NATAPOFF: I think of misdemeanors as the first step in the ethos of mass incarceration. It’s the first place that we overuse the criminal system. It’s the first place we turn to punishment and to the police in order to address social issues. It’s the first place where we over-criminalize people of color and disproportionately aim the state’s criminal power at Black men. It is the first step in mass incarceration, not just as a temporal matter, but as a social and political matter. Our misdemeanor system is one of the ways that we discriminate against the poor and people of color. It is an enormous exercise of state authority that disproportionately punishes people for their poverty and that historically and disproportionately punishes Black people. Our criminal system is not just a function of racial and economic inequality; it is one of the ways that we do it.
GAZETTE: What policies do you think should be considered to change the unequal features of the misdemeanor system, which you call a powerful engine of injustice and inequality?
NATAPOFF: The most important change is to shrink the net. In my view, everything else, all the specifics and the logistics, flow from a commitment to shrink our reliance on misdemeanor criminalization as a form of governance. I talk about more specific policies and changes in the book, but the most important change is to recognize how enormous, bloated, ineffectual, expensive, and unfair the misdemeanor system is, and to work on shrinking it. In the past few years, in particular this past year after the murder of George Floyd and the powerful influence of Black Lives Matter, we have started to think collectively about how to walk back our reliance on over-criminalization because we see its impact on our democracy. After all, Eric Garner was stopped and killed by police for a misdemeanor. Philando Castile was stopped and killed by police for a traffic misdemeanor. Michael Brown was stopped and killed by Ferguson police for a misdemeanor. George Floyd was stopped and killed for the allegation of a misdemeanor. Not only are misdemeanors the first step in over-criminalization and mass incarceration, but they are the first step in the way that we overexpose Black men to police violence. This past year of turmoil and change in this country and around the world has brought that to the fore.
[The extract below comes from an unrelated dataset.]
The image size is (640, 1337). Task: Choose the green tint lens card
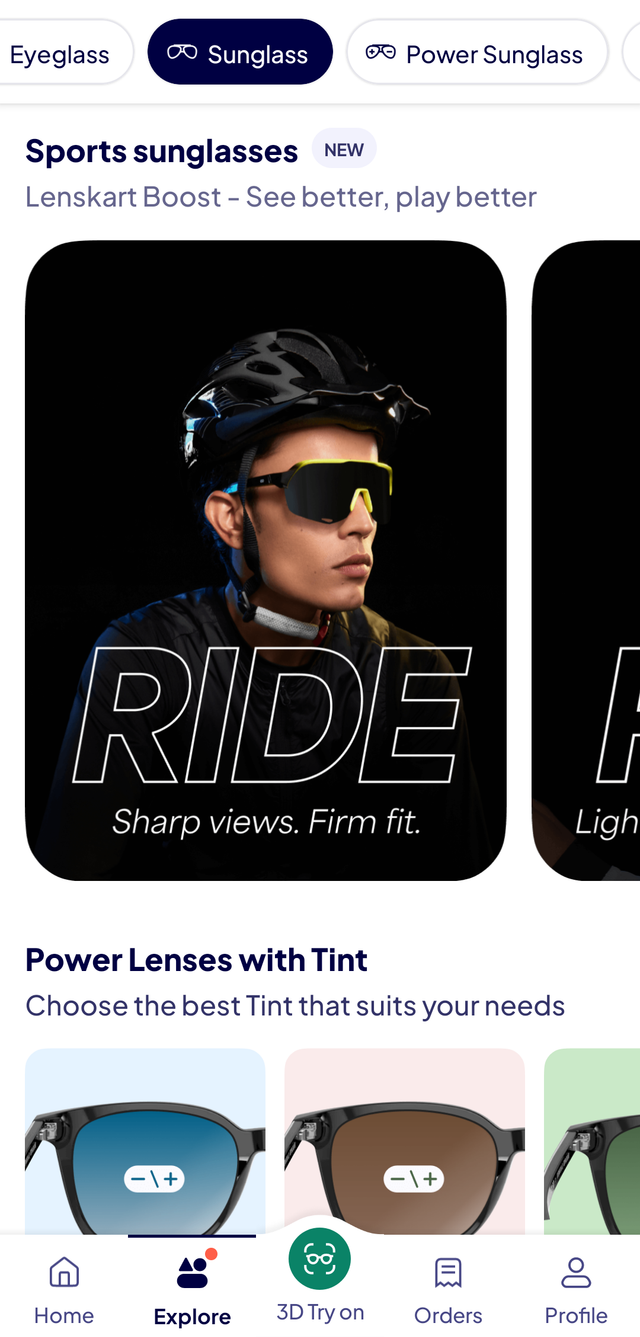[592, 1141]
GAZETTE: There is a documentary based on your book. What was your reaction when you learned about it? What do you hope people can take away from both the book and the film?
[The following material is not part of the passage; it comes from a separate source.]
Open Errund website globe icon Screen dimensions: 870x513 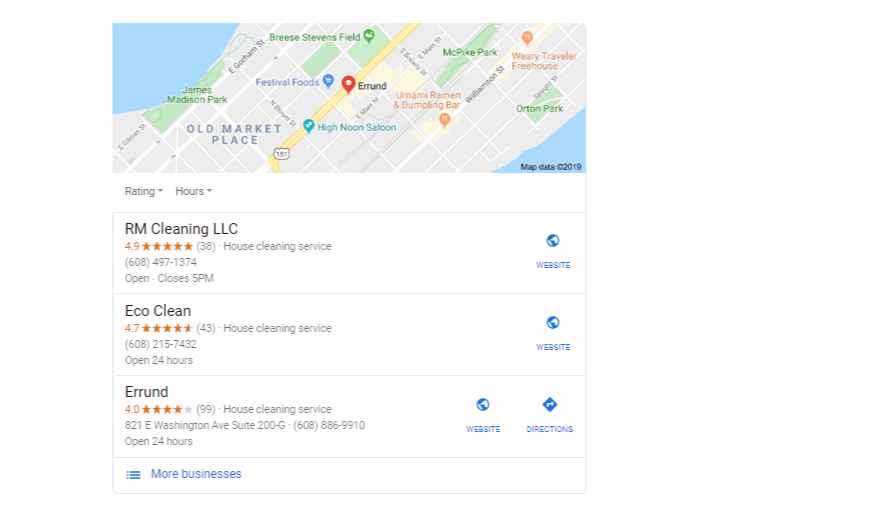(x=483, y=405)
NATAPOFF: When the filmmakers reached out to me and said, “We’ve read your book. Can we make a movie about it?” I said, “Tell me how I can help.” I was very excited. I worked closely with the filmmakers to be supportive of their vision for the film. I also provided suggestions about people they could talk to and interview, about materials they could use, and they relied heavily on the research in the book itself to make the arguments in the film. The documentary is very powerful. I think people will learn an enormous amount from it. I’m excited that misdemeanor education can now take place in so many different media, in film, in a book, in classes, where educators can choose to screen the film or share the book with their students. My hope is this will advance the larger conversation that we are having in this country about how to change our criminal system. I am looking forward very much to the dialogue once the film is in the public sphere.
If I have learned anything in my years working in and around the criminal system, it’s that you never know what the agent of real change will be. I don’t think we can control the ripple effects of our contributions, all we can do is make our best effort to be part of the conversation in the way we hope to be.
This interview has been condensed and edited for length and clarity.